Thursday, October 27, 2022

August was PI Immersion Month. What Did I Learn?

 I want to try something different with the Penns River series, which will require time to research if I am to do it justice. I also have a couple of stories I’ve been wanting to write about my Chicago-based professional investigator, Nick Forte. No thought needed, right? Write a PI novel.

 

Easier said than done. I had an outline I liked, fleshed it out, and got to work, but things weren’t jelling as they had been for the Penns River books. The writing didn’t flow and the voice wasn’t what I wanted.  I considered re-reading a couple of Forte novels until it occurred to me that I should read someone good instead.

 

I dedicated the month of August to reading nothing but PI novels. The list included Ace Atkins (writing a Spenser novel), James Lee Burke, Reed Farrel Coleman, Robert Crais, Dashiell Hammett, Declan Hughes, Dennis Lehane, John McFetridge, Bill Rapp, and Mickey Spillane. (I’d read James Crumley and Robert B. Parker only a few months ago; I did not read any Raymond Chandler for reasons I’ll go into later.)

 

Here are the primary takeaways:

·       I had forgotten how much I love PI stories. This exercise reminded me of that.

·       Elmore Leonard didn’t write PI fiction, but good PI fiction holds one of his rules in high regard. Very little of what I read sounded like writing. The best PI fiction is a conversation, albeit one-sided, between the narrator PI and the reader.

·       First person is the preferred point of view for a good reason. Not only does it work best as a conversation, it allows the narrator’s mind to wander without sounding too much like an authorial intrusion. After all, he is the author.

·       Along these lines, define the protagonist by what he notices and passes onto the reader. Or doesn’t.

·       Wise-ass comments and snark in narrative and description are not only allowable, they’re desirable, assuming the observations are in character for the detective. (They are in Forte’s case.)

·       A lot of things have to happen off-stage. One person can’t know as much as an entire police department, no matter how small the department.

·       Real-life detectives have no more privileges than you or I, but half the fun of writing PIs is letting him get away with things. Within reason.

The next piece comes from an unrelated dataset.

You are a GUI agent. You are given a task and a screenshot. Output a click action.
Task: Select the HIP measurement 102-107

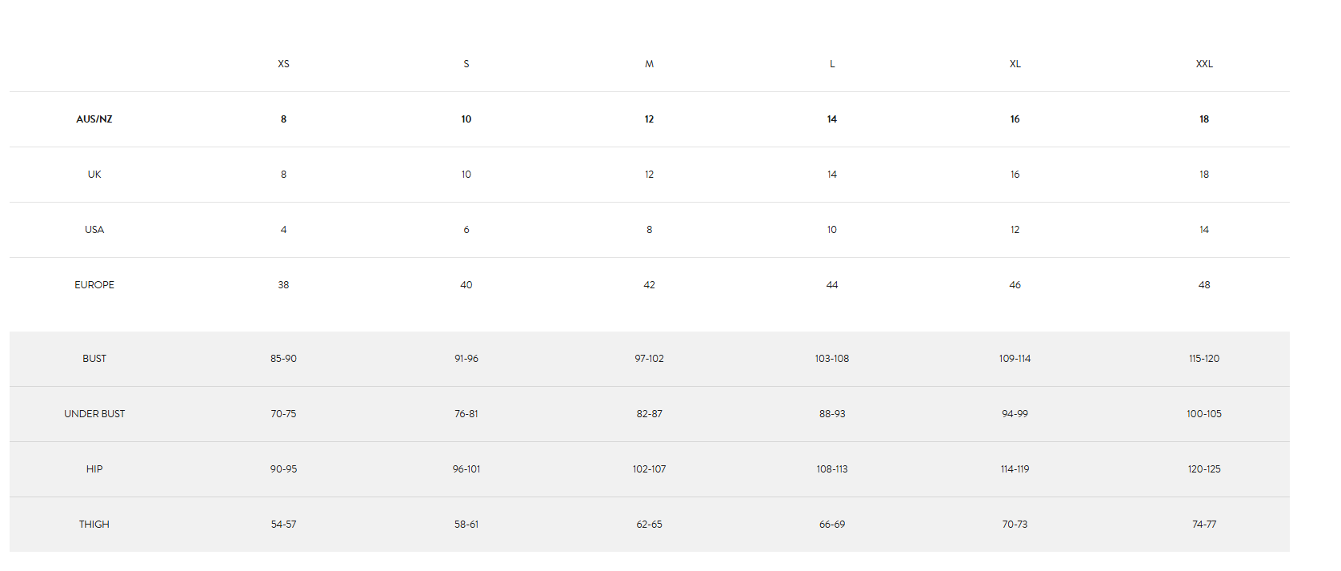coord(649,469)
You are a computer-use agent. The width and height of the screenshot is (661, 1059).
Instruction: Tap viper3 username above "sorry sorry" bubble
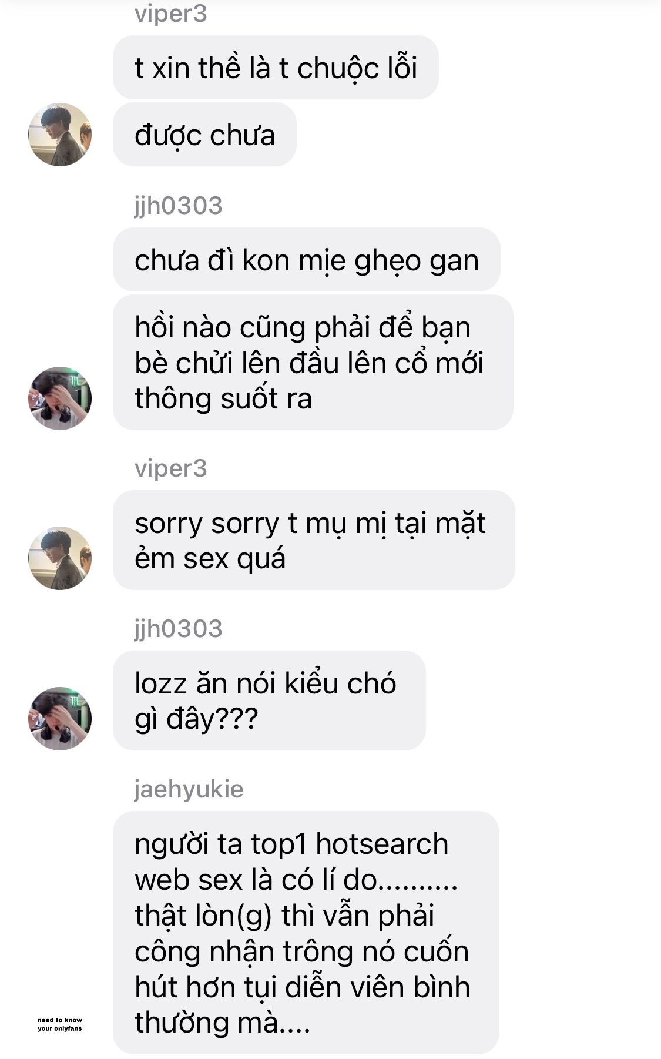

·       Even though the reader lives in the narrator’s head, dialog still carries the story. I was bogged down writing a chapter in which Forte interacted with no one. The chapter dragged on to the point where I made a few notes and left it for the rewrite. A couple of weeks ago I figured a way to insert more dialog and rewrote it. The chapter still needs work, but it’s much better, and tighter.

 

I’m sure a couple of questions came to mind as you read the above:

 

1. Where are the woman writers?

With a couple of exceptions, I specifically picked authors whose voices, at least in their PI fiction, were similar to, or had affected, mine. Laura Lippmann, Sue Grafton, and Sara Paretzky are great writers, but not indicative of Forte’s voice. That’s no slight to the talent of those, and other, women. They just weren’t what I needed at the time.

 

2. Where’s Raymond Chandler? (I told you I’d get to him.)

Chandler is, as much as any single writer, the reason I wanted to write these kinds of stories. Over time my tastes have evolved toward the leaner writing of Hammett. I noticed this even as I was reading the impressive list of authors above. There were times when the back of my mind wished they would just get on with it.

 

So what’s the end result? Even if I had learned nothing, I had a ball during what was a difficult month for me. (Covid and post-infection fatigue kept me pretty much housebound for the month.) I will work more PI fiction into my reading regimen as time goes on. Most important, this exercise reminded me of why I love to read and write PI stories, much as a brief stint in a local concert band rekindled my love of playing the trumpet by reminding me why I wanted to be a musician in the first place.

 

It also put this book back on track. It will be different from the earlier Forte efforts in many ways, but that’s a good thing. A series either evolves or becomes stagnant. No one can say in advance how any evolution will work out, but at least I know now it won’t be stagnant.